The value of new construction starts decreased 9% in October at a seasonally adjusted annual rate, following a 14% jump in September, Dodge Data & Analytics reported on Tuesday. "Over the past two months the pattern for total construction starts was shaped by nonresidential building, which fell 30% in October after soaring 37% in September. Although nonresidential building in October did include the start of several very large projects, led by the $1.1 billion new ballpark for the Texas Rangers in Arlington, Texas, they were not the same magnitude as the three exceptionally large projects entered as September starts....Residential building in October slipped 1%, due to a slower pace for multifamily housing. Running counter was a sharp 27% increase for nonbuilding construction, which was lifted by the start of the $3.0 billion expansion of the Atlantic Sunrise natural gas pipeline in Pennsylvania and Virginia. For the first 10 months of 2017, total construction starts on an unadjusted basis were...up 1% from the same period a year ago. The year-to-date gain for total construction was restrained by a 38% drop for the electric utility/gas plant category. If the electric utility/gas plant category is excluded, total construction starts during the first 10 months of 2017 would be up 4% relative to the same period a year ago."
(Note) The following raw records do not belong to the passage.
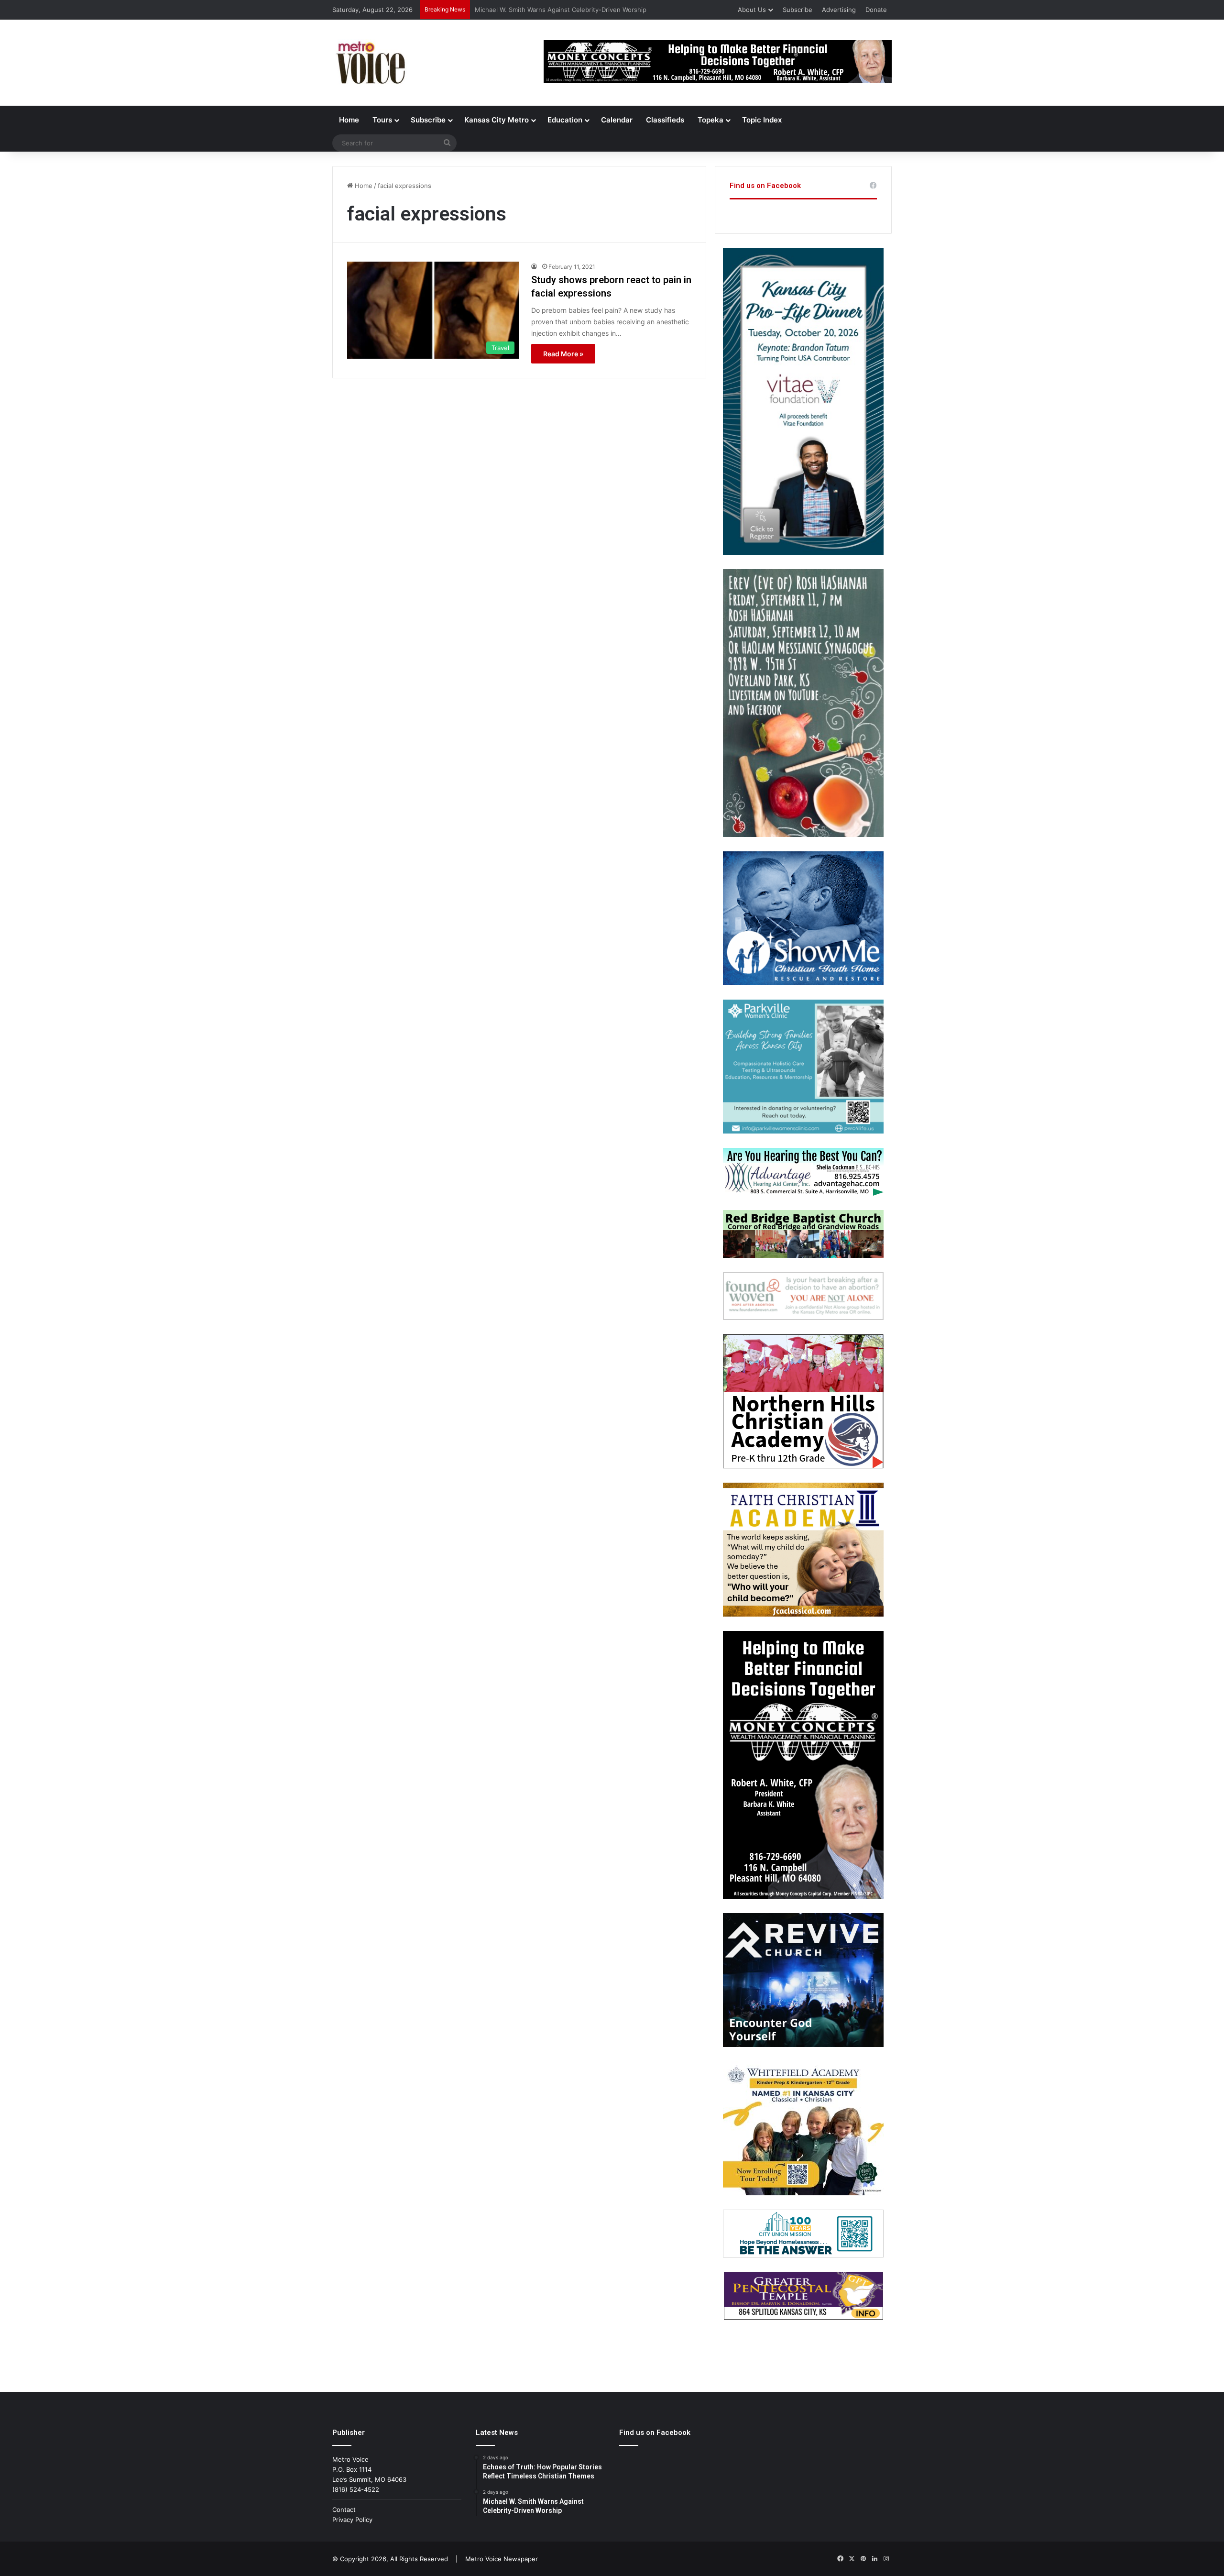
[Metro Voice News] (369, 63)
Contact (344, 2509)
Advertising (839, 9)
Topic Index (762, 119)
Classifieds (665, 119)
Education (564, 119)
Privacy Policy (352, 2519)
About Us (752, 9)
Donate (876, 9)
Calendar (617, 119)
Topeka (710, 119)
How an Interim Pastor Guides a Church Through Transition (563, 9)
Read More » (563, 354)
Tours (382, 119)
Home (349, 119)
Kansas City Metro (496, 119)
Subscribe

Recent construction cost movements have been mixed. Consultancy IHS Markit and the Procurement Executives Group (PEG) reported on Wednesday, "Construction costs rose again in November. The current headline [index] registered 60.2, supported by strong figures in both the materials/equipment and labor sub-indexes." The index is on a scale from 0 to 100 in which a reading higher than 50 represents upward pricing strength; below 50, downward pressure, "The materials/equipment price index was 60.9 in November, moving up from the October figure of 58.9. Price increases were widespread. Every category in the materials index showed higher prices with the exception of two [ocean freight] categories [that] showed no change in prices. Downstream materials such as transformers continued to post higher index figures, reflective of price increases in raw materials filtering to downstream products. In addition, raw materials such as copper and structural steel continued to post higher index figures relative to last month. Current subcontractor labor prices rose at a fast pace in November: the index figure came in at 58.5, the highest reading since December 2014....'Subcontractor rates continued to accelerate over November and expectations for future increases reached a five-year high,' said Emily Crowley, principal economist - pricing and purchasing, IHS Markit. 'Tightening labor market conditions combined with an uptick in activity are driving expectations of future rate increases. Currently the U.S. South and West are having the most trouble finding workers leading to stronger wage escalation.'" In contrast, New South Construction Supply reported in its November newsletter on Wednesday, "As in October, there were few price changes for the major lines of products we distribute, although several manufacturers announced future price increases."
"States increased capital spending by an estimated 5.7% in fiscal 2017, 3.1% in fiscal 2016 and by 4.2% in fiscal 2015," the National Association of State Budget Officers reported in its annual State Expenditure Report on November 16. (The fiscal year for most states ends on June 30.) "The percentage spending increase in estimated fiscal 2017 was the largest since 2006 when total capital spending increased by 9.9%. Most of the relatively sharp increase in fiscal 2017 was in the transportation area reflecting the devotion of additional resources to address the significant need for maintenance and infrastructure spending." These results are in line with comments by highway contractors and state highway officials, many of whom report that activity has increased. But Census Bureau totals for all state and local construction put in place show a 4% decrease in the year ending June 2017 from the previous 12 months, including changes of -2% for highway and street construction and -4% for transportation (air, 4%; land, -7%; and water, -15%). The NASBO definition of capital spending includes "land purchases and the acquisition of major equipment and existing structures," which are excluded from the Census definition, but that difference does not seem sufficient to explain the difference in direction as well as magnitude.
"The rate at which renters moved in 2017 was at a historic low of 21.7%, compared to 35.2% in 1988," Census reported on November 15. "However, renters still moved at a higher rate than owners (21.7% compared with 5.5%, respectively)." When households stay put, there is less demand for both residential construction and related nonresidential construction.
"Real gross domestic product (GDP) increased in 48 states and the District of Columbia in the second quarter [Q2] of 2017," the Bureau of Economic Analysis reported on Tuesday. Real GDP by state "is the market value of goods and services produced by the labor and property located in a state." Construction on net subtracted 0.09 percentage points from overall growth of 2.8% in Q2. Construction's contribution ranged from 0.66 percentage points in Nevada to -0.49 points in Alaska.
"By the end of the third quarter, 701 hotels/82,484 rooms had already opened in the U.S. with another 278 projects/29,532 rooms forecast to open by year-end," consultancy Lodging Econometrics reported on November 15. "The total 2017 forecast is 979 projects/112,016 rooms, representing a 12% increase over the actual number of hotel openings in 2016. [The firm] forecasts that 1,146 projects/130,633 rooms will open in 2018 and another 1,153 projects/134,990 rooms will open in 2019," implying that lodging construction will increase again in 2018 but level off by 2019.